About – How It Started

Michael Adams graduated from university during a recession. With job offers for new graduates scarce, he and two co-founders, David McFadden and John McNaughton, launched a company grounded in their academic interest in studying social issues. A subsequent partnership between Michael Adams and Derek Ruston helped Environics build its strength as a business. This balance – between curious exploration and commercial success – remains central to Environics’ culture.

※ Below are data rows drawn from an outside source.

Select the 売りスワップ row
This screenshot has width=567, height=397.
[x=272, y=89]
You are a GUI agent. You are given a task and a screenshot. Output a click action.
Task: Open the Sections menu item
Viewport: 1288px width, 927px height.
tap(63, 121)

Solutions – Social Values in Canada

Commencing our social values research program in Canada and around the globe in 1983, Environics became the first firm to bring social values measurement to Canada. The Environics Research Social Values measurement system measures the prevalence, growth, and decline of social values across society, as well as the concentration of values in particular social groups, such as youth or city-dwellers. Our annual surveys of thousands of Canadians let us measure and track social change over time. Since 1983, we’ve built the largest database of social values trends in North America, encompassing over 100 distinct constructs.

Book – Sex In The Snow

Sex in the Snow: The Surprising Revolution in Canadian Social Values was the first book by Environics founder Michael Adams describing findings from Environics social values research. A national bestseller, it argued that demography was not destiny – that values shape people’s lives and choices alongside characteristics like age or gender – it divided the Canadian population into 12 values segments across three generations: Elders, Baby Boomers, and Generation X.

Book – Fire And Ice

Drawing on a decade of social values research conducted on both sides of the Canada-U.S. border, Michael Adams’s third book was Fire And Ice: The United States, Canada and the Myth of Converging Values. It argued that despite the two countries’ profound economic integration, their many historical, demographic and geographic similarities, and the ubiquity of American popular culture in Canada, Canadians and Americans increasingly saw the world differently.

News – Donner Prize

Fire and Ice: The United States, Canada and the Myth of Converging Values won the 2003/2004 Donner Prize for Best Public Policy Book by a Canadian, praised as “an outstanding book that addresses a critical issue underlying many current policy arguments.” It was also selected by the Literary Review of Canada as one of the hundred most important books ever published in Canada.